Herein, we report the first example of a terrylene diimide derivative that switches emission between thermally activated delayed fluorescence (TADF) and room temperature phosphorescence (RTP) in the red region. By design, the molecule TDI-cDBT boasts a symmetrical, consecutively fused nine-ring motif with a kite-like structure. The rigid core formed by the annulated dibenzothiophene moiety favoured efficient intersystem crossing and yielded a narrow-band emission with a full-width half maxima (FWHM) of 0.09 eV, along with high colour purity. A small ΔES1–T1 of 0.04 eV facilitated thermally activated delayed fluorescence, enhancing the quantum yield to 88% in the red region.

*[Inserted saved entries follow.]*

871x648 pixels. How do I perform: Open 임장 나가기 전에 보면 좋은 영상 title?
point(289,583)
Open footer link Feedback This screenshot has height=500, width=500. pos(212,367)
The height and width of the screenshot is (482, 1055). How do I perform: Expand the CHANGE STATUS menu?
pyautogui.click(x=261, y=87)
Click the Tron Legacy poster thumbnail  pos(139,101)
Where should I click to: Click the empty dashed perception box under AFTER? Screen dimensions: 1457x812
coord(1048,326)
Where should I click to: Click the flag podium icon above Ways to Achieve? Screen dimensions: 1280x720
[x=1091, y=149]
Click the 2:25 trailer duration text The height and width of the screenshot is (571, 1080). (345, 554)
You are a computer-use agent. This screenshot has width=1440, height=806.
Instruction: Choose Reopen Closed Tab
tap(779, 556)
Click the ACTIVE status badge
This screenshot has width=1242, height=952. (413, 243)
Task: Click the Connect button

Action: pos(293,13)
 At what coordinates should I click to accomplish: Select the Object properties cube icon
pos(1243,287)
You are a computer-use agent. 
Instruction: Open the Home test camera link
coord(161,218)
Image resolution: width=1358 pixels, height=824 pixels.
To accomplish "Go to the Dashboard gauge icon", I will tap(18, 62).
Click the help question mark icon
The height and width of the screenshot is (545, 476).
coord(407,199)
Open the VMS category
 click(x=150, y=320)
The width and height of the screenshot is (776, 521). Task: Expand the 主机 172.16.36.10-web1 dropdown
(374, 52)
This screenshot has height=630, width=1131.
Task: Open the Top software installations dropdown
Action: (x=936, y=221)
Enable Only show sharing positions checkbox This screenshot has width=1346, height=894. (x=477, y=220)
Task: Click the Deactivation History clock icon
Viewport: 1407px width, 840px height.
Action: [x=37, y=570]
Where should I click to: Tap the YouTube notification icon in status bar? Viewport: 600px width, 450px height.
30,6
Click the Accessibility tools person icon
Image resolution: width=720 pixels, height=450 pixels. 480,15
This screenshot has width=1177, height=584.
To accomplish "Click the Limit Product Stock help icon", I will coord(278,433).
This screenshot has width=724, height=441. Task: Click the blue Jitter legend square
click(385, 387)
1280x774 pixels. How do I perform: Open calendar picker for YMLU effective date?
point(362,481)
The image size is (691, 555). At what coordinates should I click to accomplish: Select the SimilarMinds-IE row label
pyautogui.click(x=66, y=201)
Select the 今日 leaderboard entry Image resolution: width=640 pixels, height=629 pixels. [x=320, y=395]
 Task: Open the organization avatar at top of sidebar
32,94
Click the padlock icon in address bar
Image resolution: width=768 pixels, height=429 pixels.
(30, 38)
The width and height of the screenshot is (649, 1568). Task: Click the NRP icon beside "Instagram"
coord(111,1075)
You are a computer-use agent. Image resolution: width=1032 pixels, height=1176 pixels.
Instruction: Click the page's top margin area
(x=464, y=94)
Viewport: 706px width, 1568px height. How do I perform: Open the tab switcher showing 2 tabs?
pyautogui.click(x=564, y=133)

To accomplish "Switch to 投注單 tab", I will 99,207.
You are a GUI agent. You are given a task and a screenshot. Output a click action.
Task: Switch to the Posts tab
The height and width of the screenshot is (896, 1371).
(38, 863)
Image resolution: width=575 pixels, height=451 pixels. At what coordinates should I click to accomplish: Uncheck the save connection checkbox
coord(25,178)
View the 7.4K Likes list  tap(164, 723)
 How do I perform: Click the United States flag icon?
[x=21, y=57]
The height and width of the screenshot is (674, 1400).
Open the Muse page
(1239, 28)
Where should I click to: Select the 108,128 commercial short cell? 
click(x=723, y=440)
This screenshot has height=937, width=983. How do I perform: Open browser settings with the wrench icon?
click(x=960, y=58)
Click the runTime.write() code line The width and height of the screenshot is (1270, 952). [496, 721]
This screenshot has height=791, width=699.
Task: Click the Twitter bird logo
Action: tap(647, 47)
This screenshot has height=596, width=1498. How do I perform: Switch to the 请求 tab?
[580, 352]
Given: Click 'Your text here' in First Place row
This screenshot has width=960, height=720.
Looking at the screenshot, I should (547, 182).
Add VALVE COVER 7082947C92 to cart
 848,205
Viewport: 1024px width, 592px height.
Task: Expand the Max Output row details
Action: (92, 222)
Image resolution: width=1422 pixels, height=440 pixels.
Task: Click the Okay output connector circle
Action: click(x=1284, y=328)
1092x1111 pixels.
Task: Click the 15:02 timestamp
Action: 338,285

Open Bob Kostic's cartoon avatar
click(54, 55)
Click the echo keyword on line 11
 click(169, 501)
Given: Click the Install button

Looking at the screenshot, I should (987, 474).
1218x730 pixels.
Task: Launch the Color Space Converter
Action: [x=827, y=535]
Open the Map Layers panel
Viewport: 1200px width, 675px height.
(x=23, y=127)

Additionally, it also prefers a direct triplet emission from the aggregated state. The room temperature phosphorescence observed from the aggregates has a longer emission lifetime of 1.8 ms, which is further prolonged to 8 ms at 77 K in the NIR region. Thus, the current strategy is successful in not only reducing ΔES1–T1 to favour TADF but also serves as a novel platform that can switch emission from TADF to RTP depending upon the concentration.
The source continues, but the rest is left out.